弁護士会の読書

※本欄の記述はあくまで会員の個人的意見です。

2009年6月21日

ひょうたん

日本史(江戸)

著者 宇江佐 真理、 出版 光文社時代小説文庫

 うまいですね。この人の本って、いつ読んでも感心させられます。しっとりした江戸の人情話に、敵味方で争うなかでガチガチになった身と心が、知らず識らずのうちに溶け出していく思いです。そして、下町で夕食を準備する匂いが漂ってきます。
 いえ、本当に、書き出しから店の前に七厘(しちりん)を出して大根を煮る風景が登場してくるのです。
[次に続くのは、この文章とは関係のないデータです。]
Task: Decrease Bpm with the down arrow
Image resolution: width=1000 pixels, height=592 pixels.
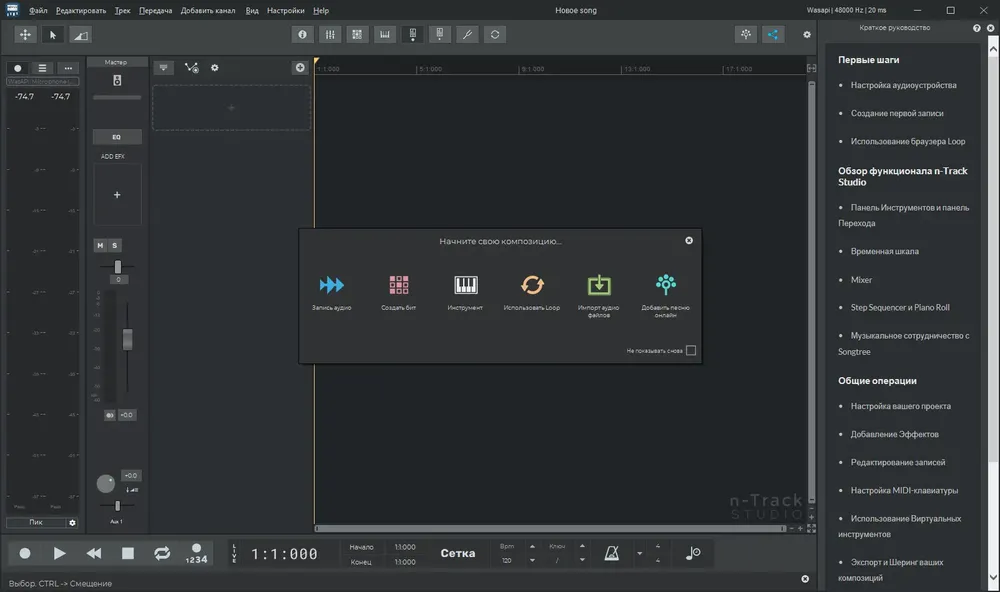Action: click(x=532, y=560)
米の研ぎ汁で下茹でした大根を、昆布だしでさらに煮る。箸を刺して煮崩れるほど柔らかくなったら、さっと醤油と味醂で味をととのえる。それを昨夜からつくっておいた柚子味噌につけて食べる。うむむ、美味しそうですね。思わず舌舐めずりしてしまいます。
 五間掘沿いの道を行く人々も、いい匂いを漂わせている鍋に恨めしそうな視線を投げて通り過ぎて行く。うまそうな匂いには勝てませんからね……。
 主人公は、しがない古道具屋を営む夫婦。この夫婦をめぐる市井の人々の愛憎つながる話題が転々と展開していくのです。そこには切ったはったの血なまぐさい話はありません。今の日本でもありそうな、身につまされる人情話が繰り返し登場してきて、物語にひきずりこまれてしまうのです。
 そして、その気分に浸ると、それがまた浮世風呂にでもつかったようないい按配なのです。そうやって江戸情緒をしっかり味わっているうちに、やっぱり、いい本に出会えるって仕合せだなと思ってくるわけです。
 あとがきの解説に、次のような文章があります。
 けちな道具屋をしていても、心は錦だ。こんな江戸っ子の矜持(きょうじ)と心意気が表れている。
 そうなんです。気風のよさも感じられますので、読後感はあくまで高山の稜線にある草原を吹き渡る涼風のような爽やかさです。